Breeding is supervised by Brother Peter, while Brother Stavros is in charge of veterinary aspects. “But all of the duties overlap,” says Mark. “We can all fill in wherever we have to.”

When professional veterinary work is required, most of the jobs go to a former Cornell professor who moved to Cambridge a few years ago, “in part because of the business here. He used to bring classes out to see our dogs and he fell in love with the area. There are plenty of pet owners in the neighborhood, so he has a thriving small animal business here.”

A laundry and shower were recently installed in the kennel, testimony to the round-the-clock work the dogs demand. “We're also working on a room in which to show the puppies to prospective buyers.”
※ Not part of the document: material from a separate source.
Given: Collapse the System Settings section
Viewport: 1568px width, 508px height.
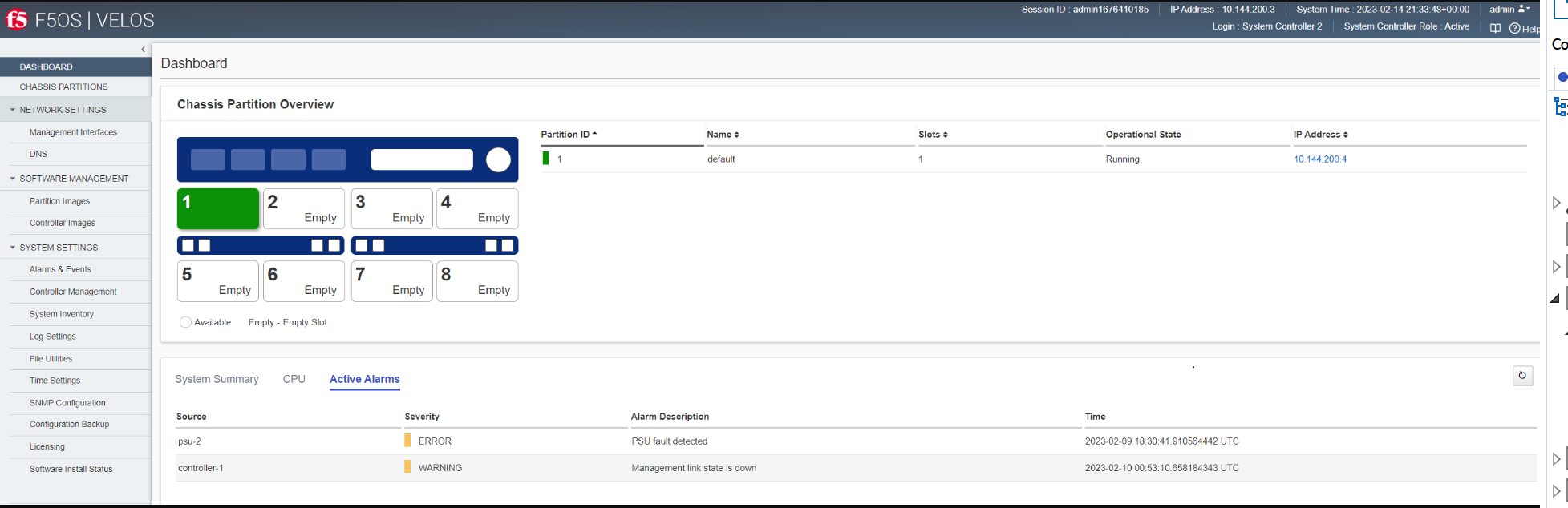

Potential customers are asked to fill out a two-page form that asks them to explain what they're looking for in a dog and what they're expecting. “What has their experience been with Shepherds? What are their goals and desires? We want them to understand the nature of the commitment they're making when they decide to adopt an animal. We do turn down customers who are obviously in an unstable situation.”

After the puppy is nine weeks old, it’s given a thorough test to determine personality characteristics. This helps assure a good match with the prospective owner. Once a puppy leaves the monastery, it’s rarely forgotten. “We get a lot of long letters and photos telling us about the dogs that were born here.”

The profit from dog breeding isn't anything that should tempt a person who doesn't have a passion for the animals. “What we’re really doing here is paying our expenses. There are twelve monks here, and each is responsible for one or two or three dogs. If the dogs aren't breeding, we can't afford to keep them around.

“Having the dogs here creates a warm atmosphere in our community, as well as with the people in the neighborhood. I can’t imagine living here without them.”